Description of the task:
Return every line from the records below in which the word "icon" is found.

Source data:
-*-*-
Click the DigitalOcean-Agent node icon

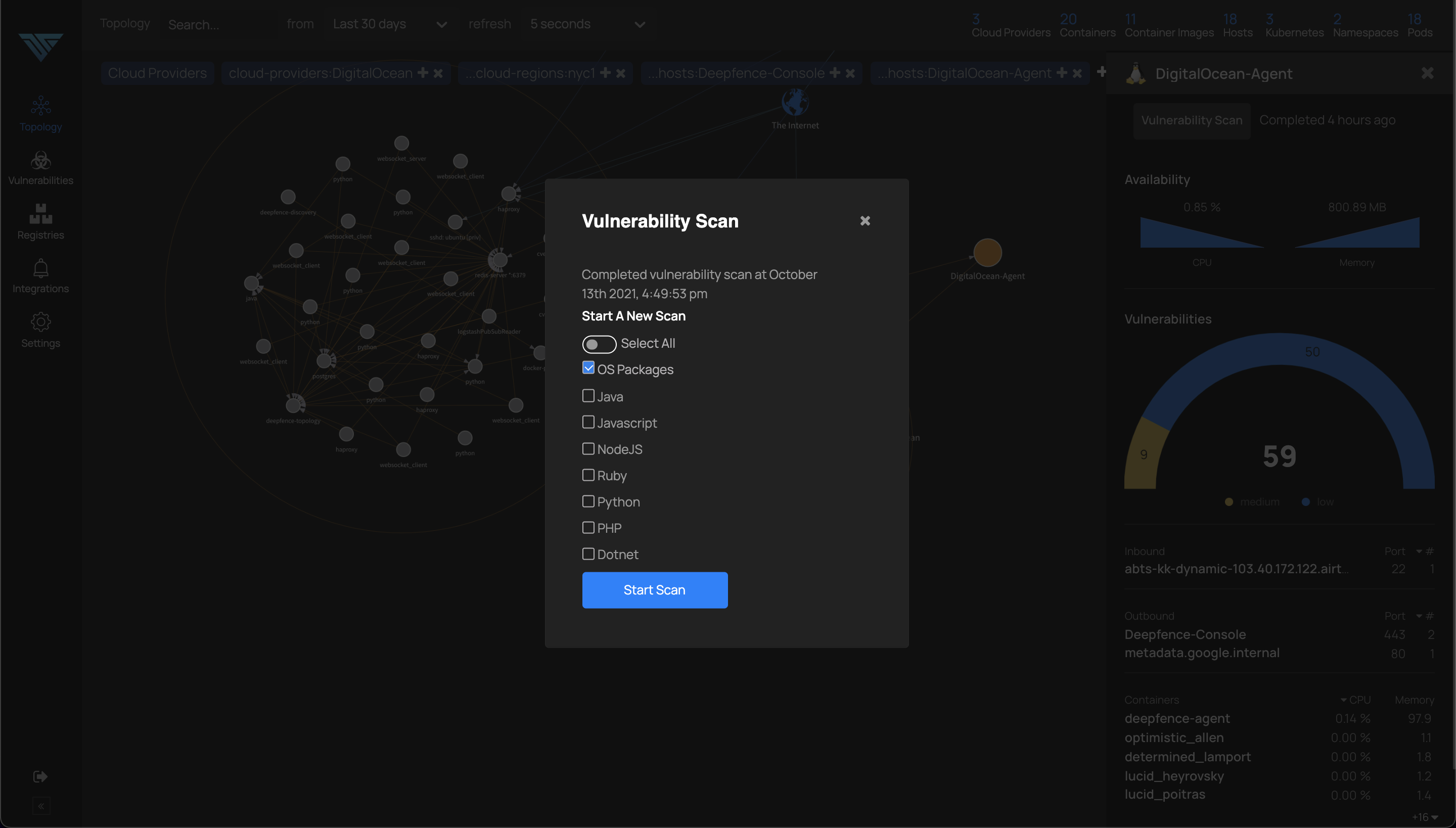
-*-*-
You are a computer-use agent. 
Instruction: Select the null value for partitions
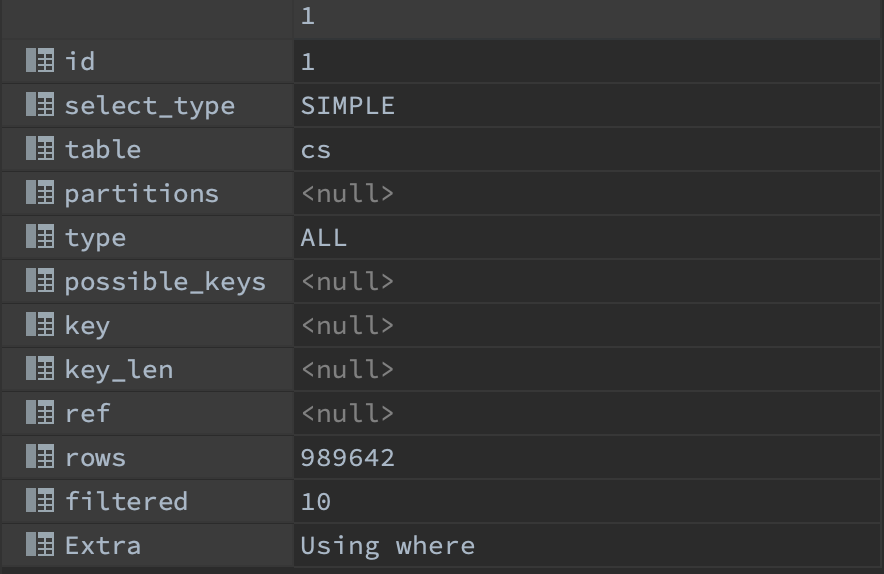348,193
-*-*-
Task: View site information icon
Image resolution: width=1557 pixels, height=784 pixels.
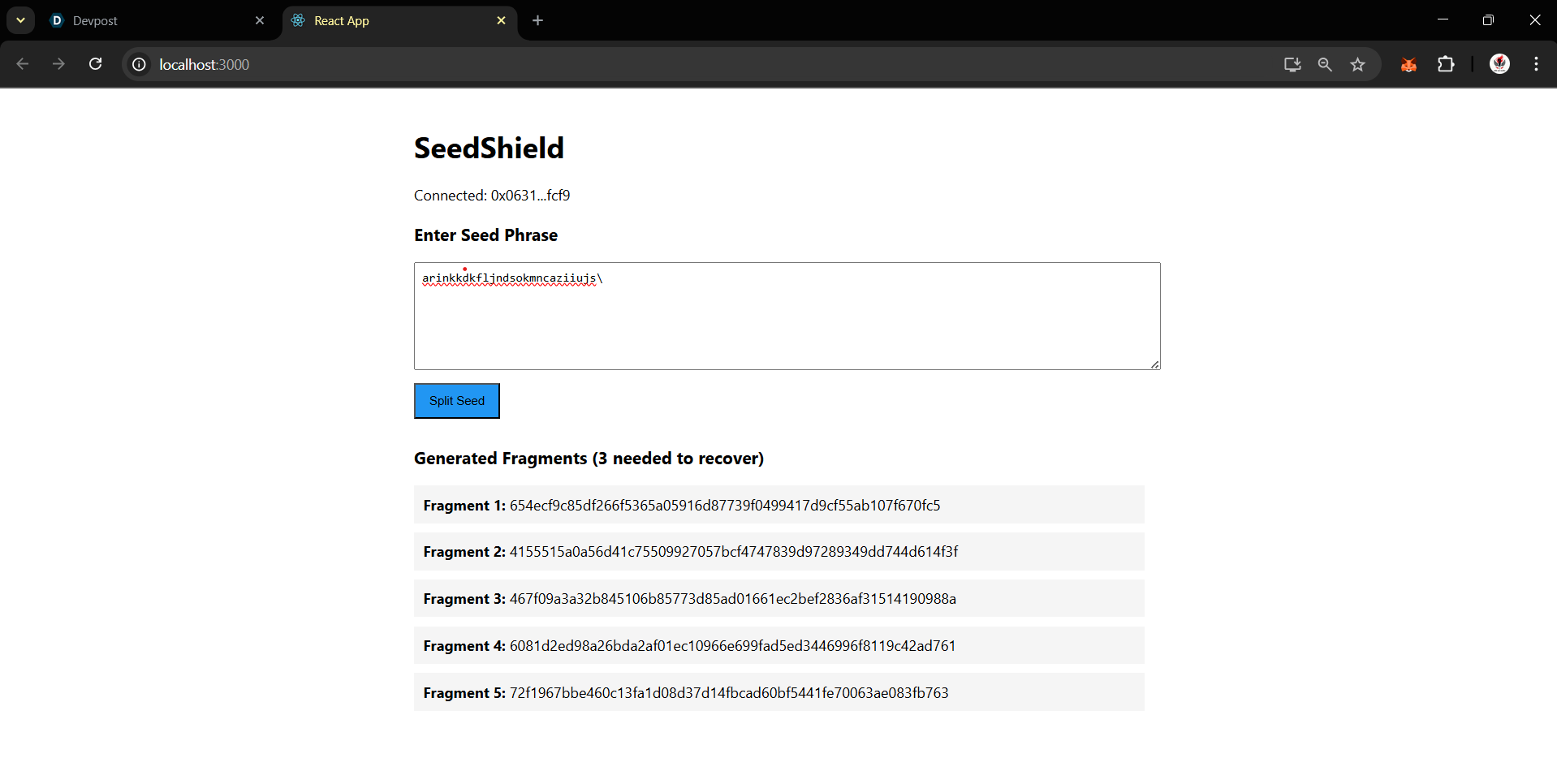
-*-*-
Answer:
Click the DigitalOcean-Agent node icon
Task: View site information icon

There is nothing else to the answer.